The tertiary objective of this study is to create an extensive longitudinal
dataset describing the genetic, clinical, functional, and phenotypic
characteristics of a representative Parkinson*s disease (PD) subject cohort (n
= 520) to allow researchers to investigate important unanswered questions in
PD.

Prospective, longitudinal, single-center cohort study.

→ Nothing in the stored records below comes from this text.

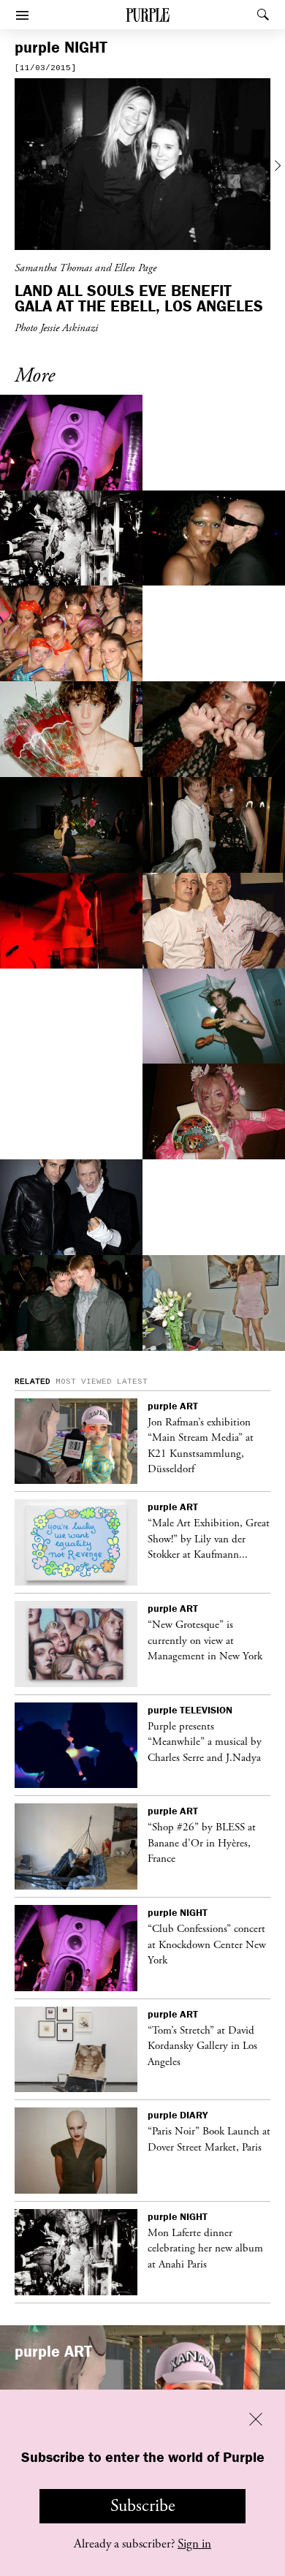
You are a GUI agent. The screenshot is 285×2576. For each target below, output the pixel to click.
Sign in (194, 2544)
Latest (132, 1381)
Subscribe (142, 2506)
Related (32, 1381)
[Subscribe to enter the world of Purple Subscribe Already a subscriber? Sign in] (142, 166)
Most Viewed (84, 1381)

Nature and extent of the burden to patients
Participants are invited to come to the study site in Nijmegen for a full (up
to 1.5) day of data collection three times during the 2-year study duration. As
is common practice in any clinical trial with PD patients, the initial
assessments are performed in the OFF-medications state, i.e., after PD
medications have been withheld for 12 hours. Subjects* Parkinson symptoms may
temporarily worsen, but medications will be resumed immediately after the
initial clinical assessments. This is a widely accepted and safe procedure in
the Parkinson research field. All study assessments are routine exams done in
standard clinical practice and are generally well tolerated. The noise in the
MRI scanner, and lying in a small space for approximately 1 hour, may lead to
minor discomfort; however, subjects with claustrophobia will be excluded from
the study to avoid burden for the patients. The lumbar puncture to obtain CSF
is optional, although based on our extensive prior experience in large
Parkinson studies, we strive for a 75% acceptance rate of lumbar punctures by
patients. The risks of the lumbar puncture are outlined In Section *Risks and
Benefits* of the Protocol.

The Verily Study Watch will be worn daily for up to 23 hours. This small,
unobtrusive electronic device is easily applied and poses no significant safety
issues. Data collection does not require patient intervention, and data
transfer does not require connection to a mobile phone or computer. The Study
Watch requires minimum care (daily charge and sync, remove when near water).

Risks
There are limited risks for the patients during the data collection. The
diagnostic measurements (MRI, Holter ECG) are standard non-invasive tests that
are routinely performed in clinical practice.
Tests that may lead to discomfort / risk are the following:
• Local hematoma can occur related to the venipuncture for blood collection.
• The lumbar puncture is an optional assessment. It can be uncomfortable,
although local anesthesia will be used. Radboudumc*s extensive experience shows
that patients greatly value this, as it markedly diminishes local discomfort. A
small percentage of patients may suffer from prolonged and severe headache
after CSF collection. However, this risk will be further reduced by using
atraumatic needles.
• The Verily Study Watch is a low risk non-invasive device (class IIa) used as
an adjunct tool and not to guide diagnosis or therapy, therefore it does not
pose significant risks.

Benefits
Because data collection is not performed for immediate diagnostic or
therapeutic purposes, there will be no direct benefits for the subjects
enrolled in this study. As a service in return for their efforts for research,
participants will be offered an educational program (voluntarily) on
Parkinson*s disease and how to handle the disease in daily life. Moreover,
patients will indirectly benefit from the study, as their data contribute to
gain novel etiological insights for improvement of existing treatments,
development of new therapeutic approaches, and more precise and personalized
disease management. This will provide future benefit for all patients affected
by the disease.

The Study Watch supplements and enhances the information available to the
physician, providing continuous measurement and quantitative (rather than
subjective) data. The device detects important physiologic parameters that are
expected to change with disease conditions or behavioral patterns (e.g.,
electrodermal activity [EDA], physical movement of the body in three dimensions
[acceleration], skin temperature, heart rhythm). As such, by wearing the Study
Watch, patients are providing unprecedented insight into the evolution of PD
and potentially allowing to identify better ways to treat the disease. In
addition to collecting data, the device also functions as a wristwatch.